## GIVEN DATA
○ ○ ○ ○ ○

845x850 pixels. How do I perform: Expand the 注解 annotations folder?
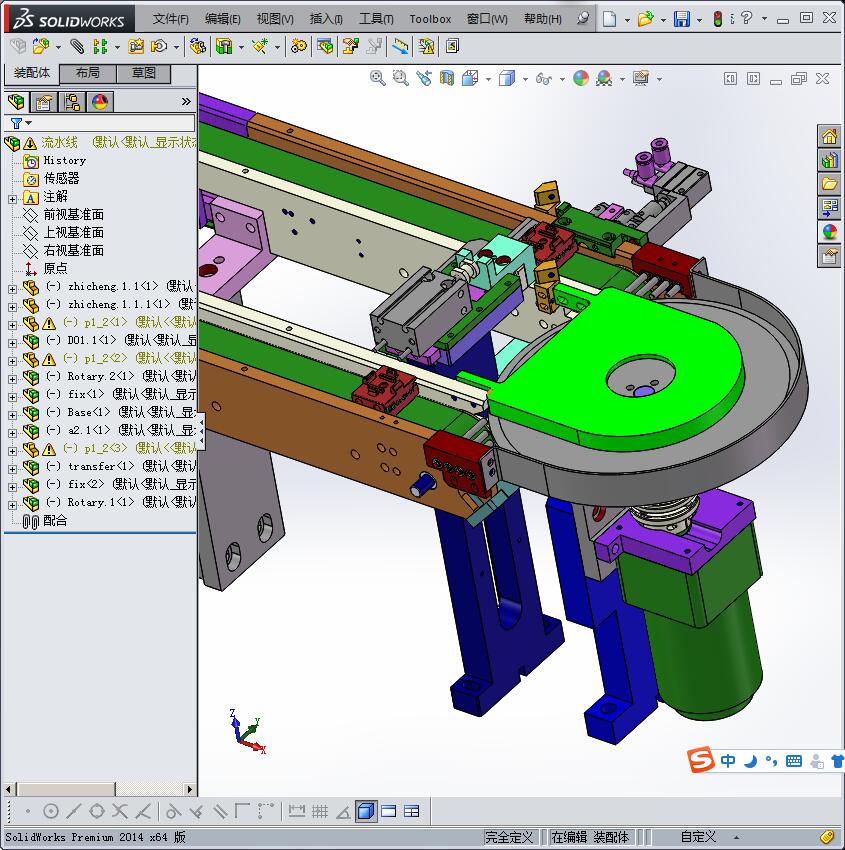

○ ○ ○ ○ ○

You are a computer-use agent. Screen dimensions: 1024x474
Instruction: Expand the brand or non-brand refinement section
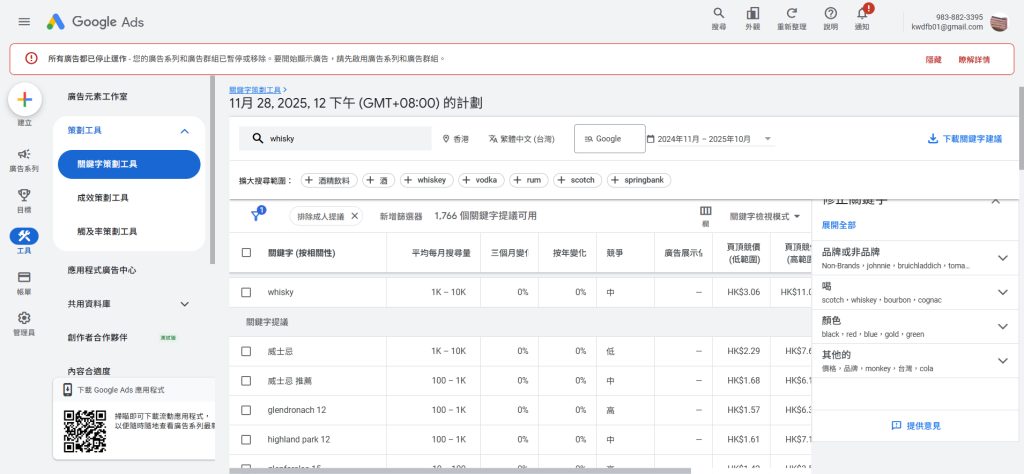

○ ○ ○ ○ ○

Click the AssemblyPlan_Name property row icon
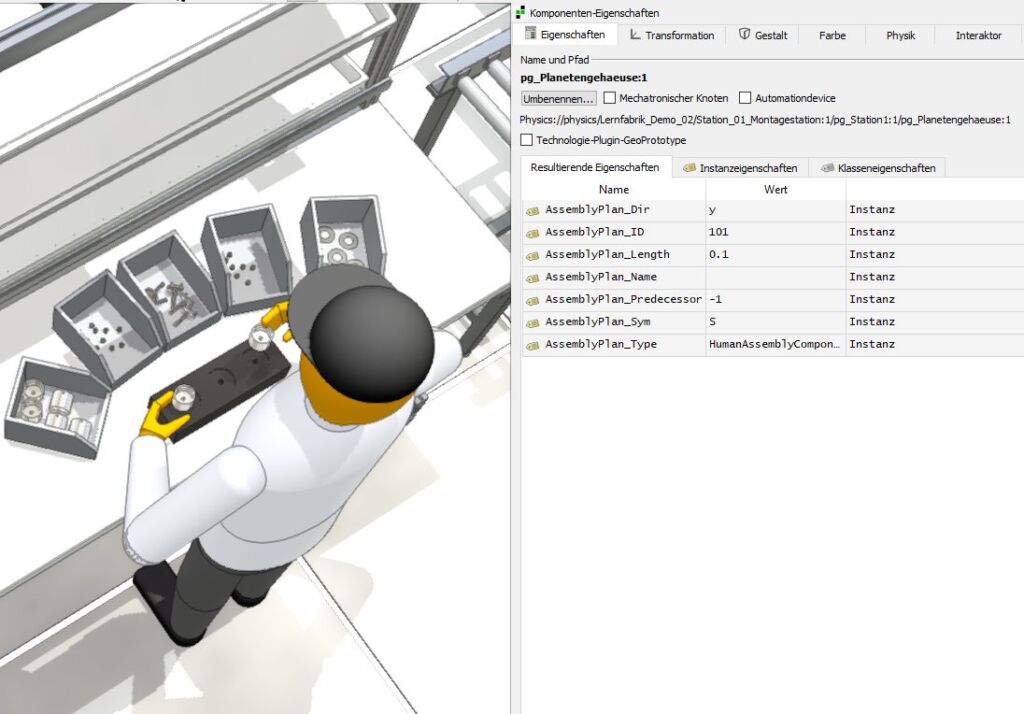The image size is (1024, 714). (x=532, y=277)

○ ○ ○ ○ ○

Repeat the stretch of lines from the one containing "You are a computer-use" through the one containing "Instruction: Expand the", word for word, with nothing else.

You are a computer-use agent. Screen dimensions: 1024x474
Instruction: Expand the brand or non-brand refinement section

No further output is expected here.